Hollywood studios have become accustomed to deleting scenes for Chinese censors. But it’s not often that footage is explicitly added for the Asian nation.
In a rare switch, two versions of the Joseph Gordon-Levitt time-travel film “Looper” will be released—with the longer, more Shanghai-centric edition coming out in Chinese theaters.
Directed by the high-concept auteur Rian Johnson (“Brick”), “Looper” follows a hit man (Gordon-Levitt) who is charged with offing targets sent from the future but finds himself in a quandary after he is ordered to kill his future self (Bruce Willis).
The film, due out stateside from Sony Pictures on Sept. 28, had already undergone a transformation to appeal to Chinese financiers. Originally set partly in Paris, the script’s international location was changed to Shanghai after financier Endgame Entertainment brought on Chinese entity DMG to back the film.

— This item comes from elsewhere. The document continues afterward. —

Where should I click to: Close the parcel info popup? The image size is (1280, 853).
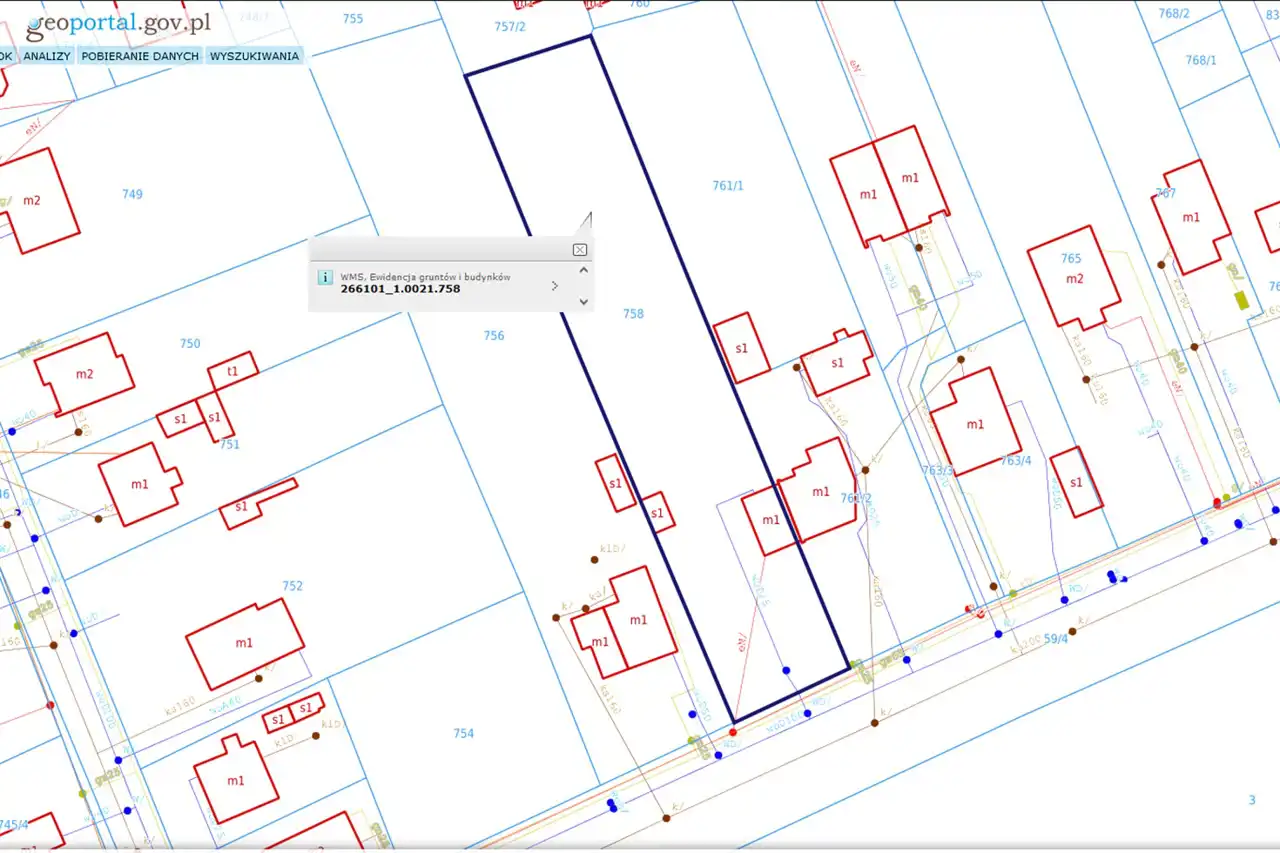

But now some of the scenes shot as part of the China deal won’t make the film’s Western release. According to two people involved with the production who were not authorized to talk about it publicly, those moments ended up on the cutting-room floor in the English-language version. But the footage, which showcases Shanghai streets and landmarks, is being added back into the Chinese version at the request of financiers from the country.
The scenes, mainly exposition about how Gordon-Levitt’s character took a downward spiral, did not test well with American audiences, who felt it upset the film’s pacing. “But the Chinese didn’t care about pacing, and they wanted the [China-set] scenes in, so we said OK,” said one of the two people involved with the film. (Some other Chinese scenes do wind up in the Western version.)
A representative for Endgame and a Sony spokesman declined to comment.
China has become an increasing factor for Hollywood studios and producers, who find that they can run into problems when they feature Chinese characters or locations. (Sony learned this the hard way when censors recently had it remove scenes that portrayed Chinese American restaurant workers as aliens in “Men In Black 3.”)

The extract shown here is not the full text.